## Exercise prompt
Count the lines below that contain the word "chart", and state only that number.
──────── Material shown
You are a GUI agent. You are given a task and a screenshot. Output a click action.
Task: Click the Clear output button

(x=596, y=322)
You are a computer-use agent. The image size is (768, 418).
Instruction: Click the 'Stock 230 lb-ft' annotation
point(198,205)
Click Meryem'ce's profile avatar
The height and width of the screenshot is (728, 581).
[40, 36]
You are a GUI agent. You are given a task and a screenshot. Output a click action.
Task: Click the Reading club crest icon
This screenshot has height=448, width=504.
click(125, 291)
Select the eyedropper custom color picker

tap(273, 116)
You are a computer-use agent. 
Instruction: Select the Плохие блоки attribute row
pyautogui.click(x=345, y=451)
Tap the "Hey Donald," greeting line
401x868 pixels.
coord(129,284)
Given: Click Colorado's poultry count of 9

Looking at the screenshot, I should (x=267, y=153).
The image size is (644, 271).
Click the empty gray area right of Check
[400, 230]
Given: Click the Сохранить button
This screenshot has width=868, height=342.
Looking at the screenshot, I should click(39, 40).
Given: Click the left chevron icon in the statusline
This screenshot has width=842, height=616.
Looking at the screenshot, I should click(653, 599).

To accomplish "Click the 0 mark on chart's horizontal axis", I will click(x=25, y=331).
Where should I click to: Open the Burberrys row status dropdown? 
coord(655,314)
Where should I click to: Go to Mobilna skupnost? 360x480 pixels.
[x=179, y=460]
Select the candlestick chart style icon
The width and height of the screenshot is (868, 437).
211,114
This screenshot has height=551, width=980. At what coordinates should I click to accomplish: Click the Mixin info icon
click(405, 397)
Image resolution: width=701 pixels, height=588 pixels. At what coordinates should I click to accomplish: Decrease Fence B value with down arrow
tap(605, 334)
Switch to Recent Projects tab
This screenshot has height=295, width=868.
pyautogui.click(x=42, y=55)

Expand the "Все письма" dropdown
────────────────
## Result of the exercise
2